The expression of Dr-DAO in asexual worms was significantly higher than in sexual worms (see Supplementary Fig. S3B). Interestingly, knockdown of Dr-DAO led to ovarian development in asexual worms50. This implies that the increase in the concentration of d-Trp in the asexual worms was due to the decrease of DAO activity, resulting in ovarian development. In nature, environmental factors may trigger reproductive switching in D. ryukyuensis. In the switch from an asexual to a sexual state, those environmental factors could lead to accumulation of ʟ-Trp from foods, repression of Dr-DAO, and/or activation of an unidentified tryptophan-specific racemase in asexual worms, resulting in female PGC proliferation and differentiation caused by an increase in d-Trp. The change in Trp metabolism might be essential for the initiation of sexual induction in D. ryukyuensis.
Various d-amino acids have been found in archaea, yeasts, fungi, plants, insects, molluscs, and other eukaryotic organisms. d-amino acids play a key role in the regulation of many biological processes in living organisms51,52. For example, d-serine is the endogenous coagonist of N-methyl-d-aspartate (NMDA) receptors, which are important for excitatory synaptic transmission, and are involved in various processes, such as learning and memory retention53. d-Aspartate regulates steroidogenesis and spermatogenesis in vertebrate testes54,55. We do not yet know how d-Trp controls female PGC proliferation and differentiation in D. ryukyuensis. There are many reports of peptides, with bioactivity in various animals, which incorporate d-amino acids56,57. In gastropod mollusks, the tripeptide ʟ-Asn-d-Trp-ʟ-Phe-NH2 (NdWFamide) acts as a neuropeptide58,59,60,61,62. In general, it is thought that d-amino acids in proteins (peptides) are enzymatically converted from ʟ-amino acids after translation as a post-translational modification. Thus, it may be reasoned that free d-Trp would not be incorporated into proteins such as neuropeptides in the planarian bodies. In human leukocytes, d-Trp acts as a chemoattractant factor through a human niacin receptor63. There is no homolog gene of the niacin receptor GPCR109B in the expressed sequence tag (EST) database entry for D. ryukyuensis64, nor for the genome database entry for the planarian Schmidtea mediterranea65. It is possible that d-Trp functions via an unknown receptor in planarians. Our findings with regard to intrinsic d-Trp represent the first reported example of a d-amino acid that regulates ovarian development.

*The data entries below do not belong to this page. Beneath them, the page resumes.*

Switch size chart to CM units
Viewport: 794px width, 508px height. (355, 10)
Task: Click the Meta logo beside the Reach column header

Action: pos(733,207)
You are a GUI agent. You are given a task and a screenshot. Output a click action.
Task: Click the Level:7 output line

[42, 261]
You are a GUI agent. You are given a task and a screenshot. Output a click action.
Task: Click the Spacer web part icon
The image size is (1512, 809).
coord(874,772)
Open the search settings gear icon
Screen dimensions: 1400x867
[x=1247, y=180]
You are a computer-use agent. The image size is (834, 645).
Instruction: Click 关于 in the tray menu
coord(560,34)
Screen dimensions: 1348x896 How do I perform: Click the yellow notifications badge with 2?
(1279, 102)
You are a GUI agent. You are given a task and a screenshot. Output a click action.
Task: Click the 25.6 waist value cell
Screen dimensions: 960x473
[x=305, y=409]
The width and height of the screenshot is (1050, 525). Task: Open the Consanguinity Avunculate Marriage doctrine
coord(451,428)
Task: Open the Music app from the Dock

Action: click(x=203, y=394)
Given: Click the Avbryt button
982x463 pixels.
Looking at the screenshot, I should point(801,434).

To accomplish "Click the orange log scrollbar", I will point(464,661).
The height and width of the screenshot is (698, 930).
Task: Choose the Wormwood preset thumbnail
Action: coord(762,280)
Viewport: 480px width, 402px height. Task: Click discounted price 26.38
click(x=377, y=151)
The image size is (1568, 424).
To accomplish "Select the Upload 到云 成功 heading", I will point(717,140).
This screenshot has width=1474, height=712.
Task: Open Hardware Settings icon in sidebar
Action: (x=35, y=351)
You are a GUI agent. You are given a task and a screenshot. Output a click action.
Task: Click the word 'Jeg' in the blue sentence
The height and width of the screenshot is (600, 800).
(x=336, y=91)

The novel and common mechanism of ovarian development induced by d-Trp in metazoans may be elucidated in the near future.
Materials and Methods
D. ryukyuensis planarian worms of an exclusively asexual strain, the OH strain, were maintained at 20 °C in dechlorinated tap water and fed chicken liver once a week. The asexual worms of this strain were used as test animals. Wild populations of B. brunnea, an oviparous planarian, were collected near Yamagata City, Japan, frozen in liquid nitrogen, and stored at −80 °C for the source of sex-inducing substances. The sexual D. ryukyuensis worms were obtained by feeding asexual worms with B. brunnea, as described previously34. The sexual worms were then maintained under the same conditions (diet of chicken liver) as the asexual worms for approximately 1 year.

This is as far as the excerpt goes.